Clearly, in the case at bar, there is a conviction without an accompanying sentence. It is also evident that the mechanical 90-day period for imposing sentence has now passed. However, I am guided *168by cases applying the former version of this Rule, Pa.R.Crim.P. 1405.

If a violation of Pa.R.Crim.P. 1405 occurs, the remedy of discharge is the appropriate one. Commonwealth v. Anders, 555 Pa. 467, 471, 725 A.2d 170, 172 (1999). However, discharge is not automatic simply upon a showing of a violation of the sixty (60) day sentencing rule. Id. Rather, to determine whether discharge is appropriate, a trial court should inquire into the following factors:
(1) the length of the delay falling outside of Rule 1405(A)’s 60-day-and-good-cause provisions, (2) the reason for the improper delay, (3) the defendant’s timely or untimely assertion of his rights, and (4) any resulting prejudice to the interests protected by his speedy trial and due process rights. Prejudice should not be presumed by the mere fact of an untimely sentence. Our approach has always been to determine whether there has in fact been prejudice, rather than to presume that prejudice exists. The court should examine the totality of the circumstances, as no one factor is necessary, dispositive, or of sufficient importance to prove a violation.
Id. at 473, 725 A.2d at 173 (citations omitted).

Commonwealth v. Padden, 783 A.2d 299, 315 (Pa.Super.2001) (emphasis added).

Because the trial court’s failure to sentence on Count 1 appears to be an oversight, the Majority’s decision is perpetuating what the trial court admits was a mistake. Moreover, it would appear that good cause exists to extend the sentencing period and, thus, the trial court remains able to sentence Appellee on Count 1 under Pa.R.Crim.P. 704(A). As such, I would remand this matter to the trial court for immediate sentencing. Because this may affect the sentencing scheme as a whole, I would vacate the entire sentence and permit the trial court to resen-tence Appellee.
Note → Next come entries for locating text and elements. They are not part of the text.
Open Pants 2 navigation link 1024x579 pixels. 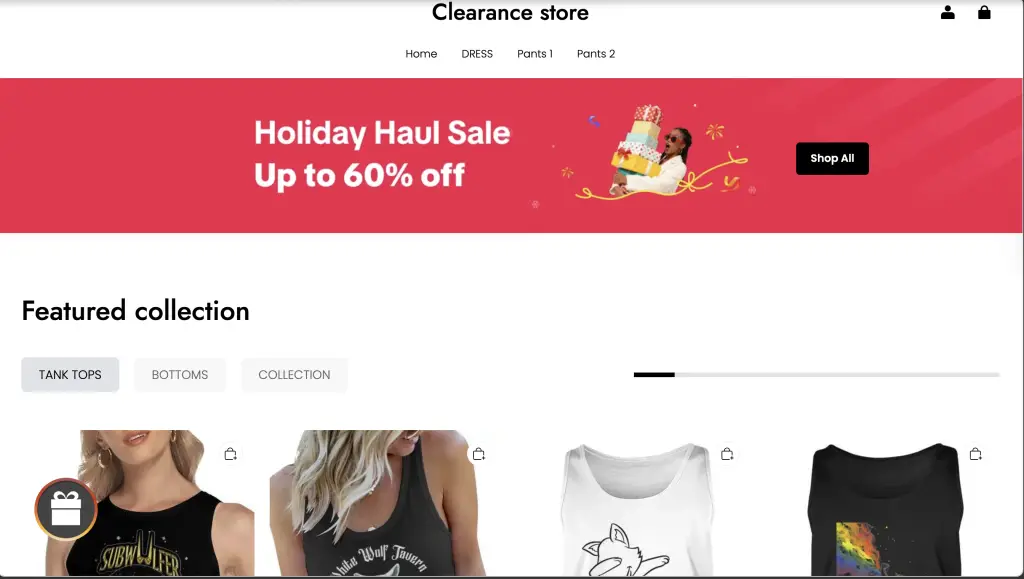point(596,54)
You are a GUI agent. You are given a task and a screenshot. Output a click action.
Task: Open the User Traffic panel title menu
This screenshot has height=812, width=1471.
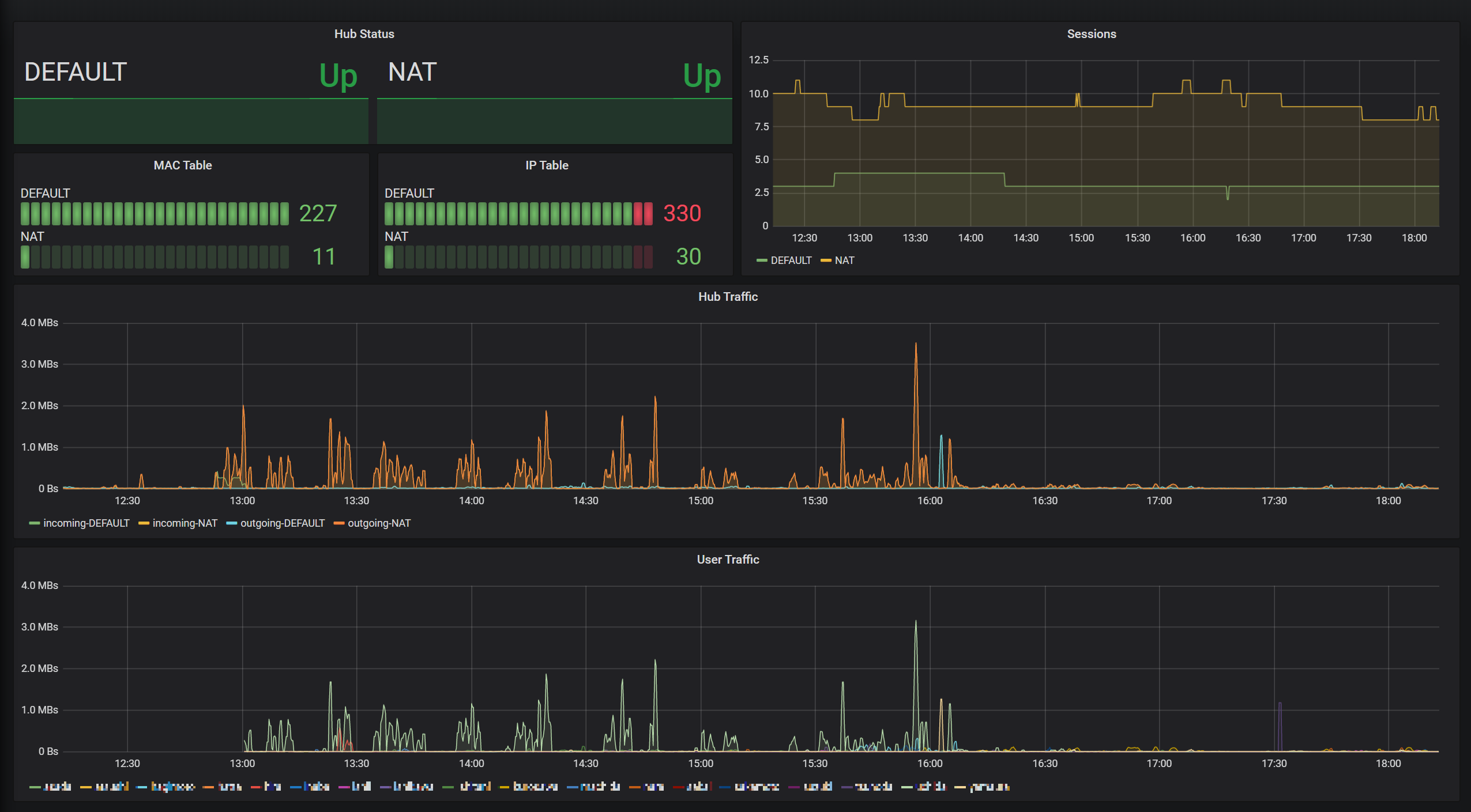[728, 560]

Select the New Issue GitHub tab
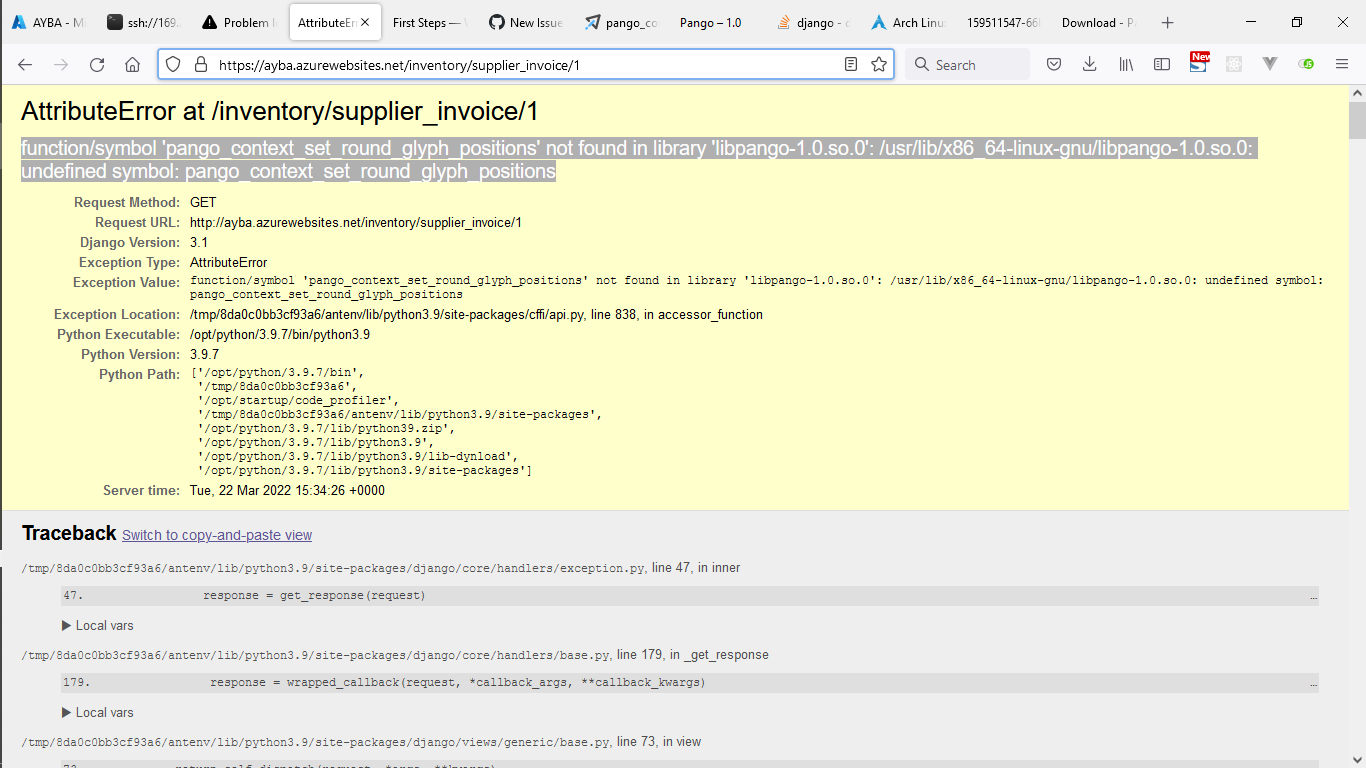[x=525, y=20]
Finally, I point out that in footnote seven, the Majority claims waiver, and cites two civil cases that have no relevance as those cases do not deal with the societal protections and individual liberty interests that are the focus of criminal law. Footnote seven then ends with a paragraph that simply deems the error in sentencing “the type” that cannot be corrected. There is no legal authority or support for this finding, and as explained above, I cannot agree with the Majority’s conclusion. Therefore, I respectfully dissent.